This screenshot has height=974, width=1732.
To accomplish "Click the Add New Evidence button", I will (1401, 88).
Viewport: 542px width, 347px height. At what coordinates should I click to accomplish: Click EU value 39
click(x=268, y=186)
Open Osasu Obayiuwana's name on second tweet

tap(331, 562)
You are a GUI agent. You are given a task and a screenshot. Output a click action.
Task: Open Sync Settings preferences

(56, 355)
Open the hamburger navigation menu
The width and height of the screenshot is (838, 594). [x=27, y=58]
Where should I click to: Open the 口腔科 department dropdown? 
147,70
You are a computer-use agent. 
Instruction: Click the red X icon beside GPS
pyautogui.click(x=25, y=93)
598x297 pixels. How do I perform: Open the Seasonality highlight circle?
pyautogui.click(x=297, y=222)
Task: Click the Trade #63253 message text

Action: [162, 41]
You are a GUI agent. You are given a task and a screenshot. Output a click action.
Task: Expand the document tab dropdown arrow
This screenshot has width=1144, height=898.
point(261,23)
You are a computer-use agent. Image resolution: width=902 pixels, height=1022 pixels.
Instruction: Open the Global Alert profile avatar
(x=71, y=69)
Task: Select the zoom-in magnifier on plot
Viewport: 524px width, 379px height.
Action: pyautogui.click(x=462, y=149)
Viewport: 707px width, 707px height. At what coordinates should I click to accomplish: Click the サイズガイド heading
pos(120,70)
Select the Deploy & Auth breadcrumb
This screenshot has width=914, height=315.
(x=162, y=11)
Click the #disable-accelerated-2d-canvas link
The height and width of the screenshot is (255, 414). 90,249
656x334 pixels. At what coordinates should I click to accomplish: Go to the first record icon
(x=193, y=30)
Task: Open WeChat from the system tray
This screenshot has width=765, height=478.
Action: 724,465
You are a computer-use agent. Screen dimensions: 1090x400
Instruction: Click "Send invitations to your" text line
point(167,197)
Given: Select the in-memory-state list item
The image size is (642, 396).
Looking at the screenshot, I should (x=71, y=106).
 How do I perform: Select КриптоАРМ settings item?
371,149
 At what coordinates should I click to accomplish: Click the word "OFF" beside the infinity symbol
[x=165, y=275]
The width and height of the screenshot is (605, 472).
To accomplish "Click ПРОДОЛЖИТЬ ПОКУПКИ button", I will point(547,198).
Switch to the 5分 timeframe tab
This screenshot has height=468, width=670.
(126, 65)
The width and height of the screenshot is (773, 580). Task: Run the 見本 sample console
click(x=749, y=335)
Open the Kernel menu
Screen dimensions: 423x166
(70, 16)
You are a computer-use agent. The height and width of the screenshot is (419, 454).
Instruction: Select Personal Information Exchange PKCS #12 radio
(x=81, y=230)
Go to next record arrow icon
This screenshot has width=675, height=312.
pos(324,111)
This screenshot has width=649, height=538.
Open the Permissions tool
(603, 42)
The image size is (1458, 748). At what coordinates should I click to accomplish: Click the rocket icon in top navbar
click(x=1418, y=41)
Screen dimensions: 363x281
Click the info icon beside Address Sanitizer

• Problem to work on
Report every line of the material above that contains the word "button", copying each such line in full. Case counts.

• Full response
To accomplish "Click the Add New Evidence button", I will (1401, 88).
To accomplish "Click ПРОДОЛЖИТЬ ПОКУПКИ button", I will point(547,198).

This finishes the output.